**About this exercise**
Copy out exactly the lines that begin with the one containing "Image resolution: width=1200" and continue until the last line of the material.
··· Task inputs ···
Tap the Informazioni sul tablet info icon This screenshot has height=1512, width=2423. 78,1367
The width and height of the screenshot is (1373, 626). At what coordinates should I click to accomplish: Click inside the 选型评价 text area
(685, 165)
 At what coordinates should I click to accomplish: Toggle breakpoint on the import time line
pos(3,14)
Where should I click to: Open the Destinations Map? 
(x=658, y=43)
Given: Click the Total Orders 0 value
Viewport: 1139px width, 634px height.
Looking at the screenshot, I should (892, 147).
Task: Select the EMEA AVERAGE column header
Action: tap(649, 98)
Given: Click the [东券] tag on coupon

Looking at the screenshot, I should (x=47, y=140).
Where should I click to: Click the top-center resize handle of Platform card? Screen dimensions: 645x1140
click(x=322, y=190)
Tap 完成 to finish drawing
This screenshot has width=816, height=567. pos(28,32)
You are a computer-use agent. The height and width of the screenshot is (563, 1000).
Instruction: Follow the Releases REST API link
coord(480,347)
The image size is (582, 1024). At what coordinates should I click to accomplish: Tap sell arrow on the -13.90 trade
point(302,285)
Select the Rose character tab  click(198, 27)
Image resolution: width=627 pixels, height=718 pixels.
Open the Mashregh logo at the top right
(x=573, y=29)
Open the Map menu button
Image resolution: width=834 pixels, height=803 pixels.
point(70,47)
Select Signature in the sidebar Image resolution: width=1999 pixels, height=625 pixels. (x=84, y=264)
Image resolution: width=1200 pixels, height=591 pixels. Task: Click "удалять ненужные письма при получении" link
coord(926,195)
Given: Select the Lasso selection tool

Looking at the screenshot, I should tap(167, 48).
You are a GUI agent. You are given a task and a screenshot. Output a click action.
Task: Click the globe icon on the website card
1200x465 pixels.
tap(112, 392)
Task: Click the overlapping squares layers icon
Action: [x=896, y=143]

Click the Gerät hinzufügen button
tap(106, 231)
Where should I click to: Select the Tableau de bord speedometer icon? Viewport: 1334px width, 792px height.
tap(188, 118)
···
**Answer to this task**
Image resolution: width=1200 pixels, height=591 pixels. Task: Click "удалять ненужные письма при получении" link
coord(926,195)
Given: Select the Lasso selection tool

Looking at the screenshot, I should tap(167, 48).
You are a GUI agent. You are given a task and a screenshot. Output a click action.
Task: Click the globe icon on the website card
1200x465 pixels.
tap(112, 392)
Task: Click the overlapping squares layers icon
Action: [x=896, y=143]

Click the Gerät hinzufügen button
tap(106, 231)
Where should I click to: Select the Tableau de bord speedometer icon? Viewport: 1334px width, 792px height.
tap(188, 118)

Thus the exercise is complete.